◆ GIVEN EXERCISE: Count the lines below that contain the word "section" and reply with only that number.

--- ROWS ---

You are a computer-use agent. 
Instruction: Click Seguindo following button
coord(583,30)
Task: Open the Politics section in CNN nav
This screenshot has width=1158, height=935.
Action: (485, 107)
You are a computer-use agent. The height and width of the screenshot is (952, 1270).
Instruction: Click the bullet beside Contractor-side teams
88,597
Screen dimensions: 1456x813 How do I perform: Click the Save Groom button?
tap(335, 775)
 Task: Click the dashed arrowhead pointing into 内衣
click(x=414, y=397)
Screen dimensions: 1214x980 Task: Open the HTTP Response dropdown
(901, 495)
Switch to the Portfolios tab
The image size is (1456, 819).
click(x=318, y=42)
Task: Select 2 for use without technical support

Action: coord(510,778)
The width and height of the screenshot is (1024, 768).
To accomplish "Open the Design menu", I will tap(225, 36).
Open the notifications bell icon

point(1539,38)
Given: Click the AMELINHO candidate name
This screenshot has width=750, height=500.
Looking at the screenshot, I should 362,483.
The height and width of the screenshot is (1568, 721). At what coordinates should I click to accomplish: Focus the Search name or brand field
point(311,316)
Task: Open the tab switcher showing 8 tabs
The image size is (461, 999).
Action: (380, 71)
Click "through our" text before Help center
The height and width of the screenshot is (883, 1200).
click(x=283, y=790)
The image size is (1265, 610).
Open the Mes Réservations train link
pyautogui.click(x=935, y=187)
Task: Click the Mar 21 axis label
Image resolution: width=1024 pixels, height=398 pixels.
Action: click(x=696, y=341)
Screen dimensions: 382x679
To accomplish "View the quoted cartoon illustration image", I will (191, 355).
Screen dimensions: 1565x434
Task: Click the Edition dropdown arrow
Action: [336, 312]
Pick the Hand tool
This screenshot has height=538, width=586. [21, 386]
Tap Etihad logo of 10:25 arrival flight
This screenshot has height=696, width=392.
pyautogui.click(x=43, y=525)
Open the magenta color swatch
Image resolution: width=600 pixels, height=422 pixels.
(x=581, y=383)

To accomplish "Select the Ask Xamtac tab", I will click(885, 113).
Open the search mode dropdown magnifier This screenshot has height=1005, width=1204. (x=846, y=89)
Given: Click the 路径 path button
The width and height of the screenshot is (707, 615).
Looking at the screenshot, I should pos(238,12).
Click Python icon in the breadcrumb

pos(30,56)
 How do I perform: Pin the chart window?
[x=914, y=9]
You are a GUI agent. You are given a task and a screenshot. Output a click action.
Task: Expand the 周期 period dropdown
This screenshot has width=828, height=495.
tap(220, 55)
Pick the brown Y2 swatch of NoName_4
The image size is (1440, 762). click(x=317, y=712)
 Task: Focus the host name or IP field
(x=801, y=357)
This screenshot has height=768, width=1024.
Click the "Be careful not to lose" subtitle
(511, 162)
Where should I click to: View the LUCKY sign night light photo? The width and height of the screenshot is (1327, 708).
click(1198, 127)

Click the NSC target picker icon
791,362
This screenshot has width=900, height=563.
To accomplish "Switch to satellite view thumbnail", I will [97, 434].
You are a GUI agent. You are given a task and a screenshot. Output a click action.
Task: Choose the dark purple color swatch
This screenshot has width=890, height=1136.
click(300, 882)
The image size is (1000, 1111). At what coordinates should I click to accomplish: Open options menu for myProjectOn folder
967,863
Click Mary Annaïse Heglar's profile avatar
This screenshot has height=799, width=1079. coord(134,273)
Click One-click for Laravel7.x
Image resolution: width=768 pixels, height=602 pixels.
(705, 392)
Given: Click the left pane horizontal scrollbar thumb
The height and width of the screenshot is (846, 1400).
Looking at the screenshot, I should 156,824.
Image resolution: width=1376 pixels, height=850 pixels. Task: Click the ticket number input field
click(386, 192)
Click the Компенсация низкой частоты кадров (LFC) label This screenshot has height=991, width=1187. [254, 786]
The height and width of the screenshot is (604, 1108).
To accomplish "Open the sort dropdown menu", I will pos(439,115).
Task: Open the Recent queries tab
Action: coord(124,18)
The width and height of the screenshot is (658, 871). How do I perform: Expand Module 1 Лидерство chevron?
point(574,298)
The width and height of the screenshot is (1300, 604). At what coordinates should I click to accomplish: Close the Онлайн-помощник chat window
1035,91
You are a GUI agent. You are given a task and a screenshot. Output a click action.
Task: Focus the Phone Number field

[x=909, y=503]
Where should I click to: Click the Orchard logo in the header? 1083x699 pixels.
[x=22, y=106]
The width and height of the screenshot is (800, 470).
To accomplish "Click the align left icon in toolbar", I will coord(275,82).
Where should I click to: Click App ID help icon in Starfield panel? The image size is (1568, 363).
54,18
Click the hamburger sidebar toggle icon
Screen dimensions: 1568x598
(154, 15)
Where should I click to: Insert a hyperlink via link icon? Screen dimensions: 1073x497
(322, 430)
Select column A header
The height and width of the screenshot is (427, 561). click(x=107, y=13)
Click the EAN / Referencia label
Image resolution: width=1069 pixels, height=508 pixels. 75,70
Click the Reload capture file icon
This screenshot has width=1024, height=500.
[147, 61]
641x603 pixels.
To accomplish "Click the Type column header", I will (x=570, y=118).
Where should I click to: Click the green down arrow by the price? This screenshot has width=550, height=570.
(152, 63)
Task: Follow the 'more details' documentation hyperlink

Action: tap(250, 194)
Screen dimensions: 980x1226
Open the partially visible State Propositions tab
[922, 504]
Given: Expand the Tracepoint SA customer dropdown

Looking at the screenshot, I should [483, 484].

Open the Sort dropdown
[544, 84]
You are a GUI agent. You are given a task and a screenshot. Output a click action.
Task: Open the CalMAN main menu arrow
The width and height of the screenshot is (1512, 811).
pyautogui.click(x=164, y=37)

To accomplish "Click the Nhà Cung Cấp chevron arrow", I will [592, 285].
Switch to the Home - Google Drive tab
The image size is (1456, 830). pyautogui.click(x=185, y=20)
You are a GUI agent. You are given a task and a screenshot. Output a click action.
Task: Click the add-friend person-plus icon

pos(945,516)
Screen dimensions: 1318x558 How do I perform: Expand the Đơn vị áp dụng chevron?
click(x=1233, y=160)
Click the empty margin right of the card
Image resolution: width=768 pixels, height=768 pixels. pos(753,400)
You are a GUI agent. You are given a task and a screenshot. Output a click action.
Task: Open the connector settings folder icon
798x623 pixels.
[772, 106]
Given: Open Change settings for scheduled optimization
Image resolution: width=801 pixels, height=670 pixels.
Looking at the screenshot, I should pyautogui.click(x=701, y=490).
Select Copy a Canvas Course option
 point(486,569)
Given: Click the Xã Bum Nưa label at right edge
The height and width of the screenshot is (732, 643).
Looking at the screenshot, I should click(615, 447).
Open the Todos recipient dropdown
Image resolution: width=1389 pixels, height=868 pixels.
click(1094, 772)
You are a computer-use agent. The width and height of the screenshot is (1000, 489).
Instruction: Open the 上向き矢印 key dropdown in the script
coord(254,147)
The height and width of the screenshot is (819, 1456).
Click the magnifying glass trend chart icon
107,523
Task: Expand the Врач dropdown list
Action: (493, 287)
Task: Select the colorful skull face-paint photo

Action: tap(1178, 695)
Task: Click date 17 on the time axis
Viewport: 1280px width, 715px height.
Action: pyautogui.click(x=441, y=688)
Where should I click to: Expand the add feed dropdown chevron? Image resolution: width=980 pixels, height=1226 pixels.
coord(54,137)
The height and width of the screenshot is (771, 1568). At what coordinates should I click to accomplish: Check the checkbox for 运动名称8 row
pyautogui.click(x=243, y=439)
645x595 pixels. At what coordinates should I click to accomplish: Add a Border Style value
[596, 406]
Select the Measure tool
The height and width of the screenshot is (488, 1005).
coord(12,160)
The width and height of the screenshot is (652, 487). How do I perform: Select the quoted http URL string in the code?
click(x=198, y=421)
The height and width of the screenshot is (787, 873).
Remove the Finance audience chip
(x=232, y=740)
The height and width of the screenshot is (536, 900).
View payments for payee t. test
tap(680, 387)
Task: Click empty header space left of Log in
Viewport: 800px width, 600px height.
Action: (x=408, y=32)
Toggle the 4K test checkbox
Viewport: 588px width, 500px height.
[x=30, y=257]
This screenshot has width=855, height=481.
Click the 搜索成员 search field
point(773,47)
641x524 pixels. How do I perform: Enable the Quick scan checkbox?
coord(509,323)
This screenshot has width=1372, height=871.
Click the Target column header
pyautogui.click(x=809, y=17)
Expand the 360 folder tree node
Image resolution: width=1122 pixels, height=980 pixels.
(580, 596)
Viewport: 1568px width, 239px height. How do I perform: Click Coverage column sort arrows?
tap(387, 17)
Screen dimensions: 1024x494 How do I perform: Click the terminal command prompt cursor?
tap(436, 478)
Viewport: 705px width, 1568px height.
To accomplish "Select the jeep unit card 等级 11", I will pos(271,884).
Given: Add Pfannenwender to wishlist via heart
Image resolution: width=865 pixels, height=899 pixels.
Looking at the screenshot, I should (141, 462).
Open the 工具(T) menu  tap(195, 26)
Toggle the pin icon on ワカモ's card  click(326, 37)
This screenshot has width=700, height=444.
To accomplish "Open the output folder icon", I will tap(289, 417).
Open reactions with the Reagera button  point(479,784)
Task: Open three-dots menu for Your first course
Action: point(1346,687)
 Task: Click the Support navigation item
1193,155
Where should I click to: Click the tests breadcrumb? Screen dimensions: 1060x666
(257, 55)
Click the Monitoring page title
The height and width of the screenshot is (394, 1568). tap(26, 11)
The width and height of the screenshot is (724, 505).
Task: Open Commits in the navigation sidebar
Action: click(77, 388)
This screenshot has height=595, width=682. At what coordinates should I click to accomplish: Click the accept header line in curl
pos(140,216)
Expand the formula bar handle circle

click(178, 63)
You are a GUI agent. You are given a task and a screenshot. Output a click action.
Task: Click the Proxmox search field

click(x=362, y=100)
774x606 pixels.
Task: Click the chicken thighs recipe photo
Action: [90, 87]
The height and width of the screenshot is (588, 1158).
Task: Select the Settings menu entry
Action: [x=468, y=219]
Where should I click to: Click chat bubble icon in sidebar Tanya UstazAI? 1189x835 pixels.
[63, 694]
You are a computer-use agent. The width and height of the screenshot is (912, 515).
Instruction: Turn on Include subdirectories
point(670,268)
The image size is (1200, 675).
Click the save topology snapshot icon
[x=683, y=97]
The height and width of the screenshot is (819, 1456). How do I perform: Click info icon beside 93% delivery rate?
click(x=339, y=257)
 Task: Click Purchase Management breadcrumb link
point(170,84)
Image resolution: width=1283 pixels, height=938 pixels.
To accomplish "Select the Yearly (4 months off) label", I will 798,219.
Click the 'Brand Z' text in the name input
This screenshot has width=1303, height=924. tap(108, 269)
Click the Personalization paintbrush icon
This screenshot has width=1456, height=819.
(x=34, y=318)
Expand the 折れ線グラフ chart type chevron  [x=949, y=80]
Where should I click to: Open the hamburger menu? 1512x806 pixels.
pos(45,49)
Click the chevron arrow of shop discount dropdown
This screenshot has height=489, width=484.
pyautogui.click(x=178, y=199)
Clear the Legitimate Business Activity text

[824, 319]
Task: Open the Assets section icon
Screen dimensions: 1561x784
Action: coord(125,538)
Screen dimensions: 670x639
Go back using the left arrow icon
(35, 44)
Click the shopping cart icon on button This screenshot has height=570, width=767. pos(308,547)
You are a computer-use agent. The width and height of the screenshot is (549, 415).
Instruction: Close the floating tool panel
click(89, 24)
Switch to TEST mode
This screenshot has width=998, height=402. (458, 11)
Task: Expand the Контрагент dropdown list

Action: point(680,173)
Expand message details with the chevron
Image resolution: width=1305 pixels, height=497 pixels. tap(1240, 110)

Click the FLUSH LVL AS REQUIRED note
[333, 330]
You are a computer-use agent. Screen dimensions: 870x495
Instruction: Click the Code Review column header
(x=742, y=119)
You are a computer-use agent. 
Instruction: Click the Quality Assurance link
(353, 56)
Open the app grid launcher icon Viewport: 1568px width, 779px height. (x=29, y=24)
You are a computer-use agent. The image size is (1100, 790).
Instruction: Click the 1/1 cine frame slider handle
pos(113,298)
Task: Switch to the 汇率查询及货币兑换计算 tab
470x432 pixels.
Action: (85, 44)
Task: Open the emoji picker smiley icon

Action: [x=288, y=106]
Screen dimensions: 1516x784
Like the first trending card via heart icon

---

◆ COMPLETE RESPONSE: 2